If you can help someone to be true to themselves and to encourage them to do something that they didn’t believe they could do and they end up doing it. Happy Days know what I mean?

Ali with DJ Baw

Photography Katherine Michael

"It’s just a coincidence that I found this job when I did because I needed something for me, yes I am getting more by giving to the students…..it is in the giving that I am receiving. If I can help just one or two people it makes it all worthwhile. I came to IADT to be part of something that happens that is wonderful and I get paid for it which is even better because I don’t have to do something else. That is what keeps me going” He reminds me it’s not often someone finds something they love doing and can do it.

And his advice to students: “Follow your heart. Let it go to where it goes, just let yourself go. Don’t be afraid of doing something you are not sure about. (When he graduated he, screen printed a T-Shirt with the IADT logo with the words I did it!) Just do it as long as you are not harming anyone or anything. If you make a mistake, it doesn’t matter – it’s part of being a student.

I’m not here for a big salary or nothing like that. Purely for the love of what I’m doing. I still feel like I am a student here being paid. It’s an amazing place to be - not just the energy from the students but from the tutors. I am very grateful to Amanda Ralf (his tutor) without her the UFO wouldn’t have come about.

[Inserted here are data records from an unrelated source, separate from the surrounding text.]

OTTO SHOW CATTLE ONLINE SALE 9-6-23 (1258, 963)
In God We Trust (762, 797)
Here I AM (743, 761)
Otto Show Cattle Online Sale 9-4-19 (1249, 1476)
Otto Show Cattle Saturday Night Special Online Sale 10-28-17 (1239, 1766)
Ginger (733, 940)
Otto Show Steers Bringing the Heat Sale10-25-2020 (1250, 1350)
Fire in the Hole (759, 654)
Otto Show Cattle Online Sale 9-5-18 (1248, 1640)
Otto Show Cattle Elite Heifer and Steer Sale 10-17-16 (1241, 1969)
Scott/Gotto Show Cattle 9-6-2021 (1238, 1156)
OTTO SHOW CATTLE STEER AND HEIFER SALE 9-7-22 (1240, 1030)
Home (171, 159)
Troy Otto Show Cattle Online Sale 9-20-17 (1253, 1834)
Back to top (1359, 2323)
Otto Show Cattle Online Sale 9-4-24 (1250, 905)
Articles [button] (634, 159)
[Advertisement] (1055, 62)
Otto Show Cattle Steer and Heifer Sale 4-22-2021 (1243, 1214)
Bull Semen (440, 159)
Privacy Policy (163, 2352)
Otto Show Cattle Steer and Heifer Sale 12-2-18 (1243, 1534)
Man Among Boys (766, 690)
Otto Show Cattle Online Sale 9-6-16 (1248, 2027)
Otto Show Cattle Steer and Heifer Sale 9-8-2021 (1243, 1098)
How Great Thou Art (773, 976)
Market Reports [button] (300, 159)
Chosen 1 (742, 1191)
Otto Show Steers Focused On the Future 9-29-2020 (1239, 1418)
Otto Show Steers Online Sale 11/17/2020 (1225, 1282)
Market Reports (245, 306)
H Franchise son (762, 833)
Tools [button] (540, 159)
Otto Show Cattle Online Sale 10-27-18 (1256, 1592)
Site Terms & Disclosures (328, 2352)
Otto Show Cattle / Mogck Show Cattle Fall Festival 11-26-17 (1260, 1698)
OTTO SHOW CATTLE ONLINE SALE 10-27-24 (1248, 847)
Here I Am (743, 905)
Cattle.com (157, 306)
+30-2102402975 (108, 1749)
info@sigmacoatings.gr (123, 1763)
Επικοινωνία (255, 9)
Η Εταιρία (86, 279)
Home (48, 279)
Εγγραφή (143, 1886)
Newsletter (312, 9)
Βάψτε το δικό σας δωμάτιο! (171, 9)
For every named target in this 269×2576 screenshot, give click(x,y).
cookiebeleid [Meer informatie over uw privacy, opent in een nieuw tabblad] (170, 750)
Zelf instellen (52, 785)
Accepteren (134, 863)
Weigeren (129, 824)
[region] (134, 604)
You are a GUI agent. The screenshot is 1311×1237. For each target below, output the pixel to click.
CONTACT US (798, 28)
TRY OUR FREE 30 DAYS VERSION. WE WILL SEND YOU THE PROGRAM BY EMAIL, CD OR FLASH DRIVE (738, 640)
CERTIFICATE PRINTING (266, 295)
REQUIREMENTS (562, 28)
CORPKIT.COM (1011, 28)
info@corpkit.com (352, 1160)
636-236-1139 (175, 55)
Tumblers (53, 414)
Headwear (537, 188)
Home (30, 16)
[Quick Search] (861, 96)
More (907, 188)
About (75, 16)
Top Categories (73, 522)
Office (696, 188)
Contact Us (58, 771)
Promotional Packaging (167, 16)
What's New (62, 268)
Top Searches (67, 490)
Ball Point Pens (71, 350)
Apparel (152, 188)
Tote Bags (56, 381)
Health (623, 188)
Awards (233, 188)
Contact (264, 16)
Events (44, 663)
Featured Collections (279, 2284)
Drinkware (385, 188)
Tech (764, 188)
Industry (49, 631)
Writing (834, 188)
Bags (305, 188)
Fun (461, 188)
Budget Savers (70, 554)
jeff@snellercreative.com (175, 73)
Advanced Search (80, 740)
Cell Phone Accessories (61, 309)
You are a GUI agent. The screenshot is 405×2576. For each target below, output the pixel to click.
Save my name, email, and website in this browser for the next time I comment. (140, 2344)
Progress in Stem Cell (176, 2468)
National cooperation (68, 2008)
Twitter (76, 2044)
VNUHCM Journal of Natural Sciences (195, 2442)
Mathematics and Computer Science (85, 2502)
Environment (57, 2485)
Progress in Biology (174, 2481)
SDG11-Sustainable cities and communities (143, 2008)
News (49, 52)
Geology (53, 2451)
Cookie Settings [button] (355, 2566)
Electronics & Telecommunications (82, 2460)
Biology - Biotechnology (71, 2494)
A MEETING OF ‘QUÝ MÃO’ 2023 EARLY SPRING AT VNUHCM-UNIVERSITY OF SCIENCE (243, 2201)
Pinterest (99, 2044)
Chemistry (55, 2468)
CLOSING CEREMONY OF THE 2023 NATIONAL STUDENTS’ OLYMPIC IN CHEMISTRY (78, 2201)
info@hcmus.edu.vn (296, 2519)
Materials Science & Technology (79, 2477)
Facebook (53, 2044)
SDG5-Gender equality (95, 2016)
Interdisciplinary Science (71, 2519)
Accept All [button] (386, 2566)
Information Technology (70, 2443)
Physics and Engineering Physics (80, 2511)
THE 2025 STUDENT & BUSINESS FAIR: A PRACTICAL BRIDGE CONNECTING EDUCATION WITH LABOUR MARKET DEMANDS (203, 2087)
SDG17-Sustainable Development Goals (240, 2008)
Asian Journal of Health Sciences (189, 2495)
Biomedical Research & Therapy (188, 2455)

When I was 18 I worked for a company in London called DesArt. It was so creative I absolutely loved it.” Whenever his boss got a commission from BBC or wherever, he gathered all the staff and listened to all ideas - everyone was involved in the process. Ali loved that and in a way IADT became a continuation of that. ”I should have carried on when I left there, I should have figured it out but I didn’t until now…”

We are all glad he didn’t figure it out until now. Doing what you love is having true abundance. “Work is love made visible” as it says in The Prophet.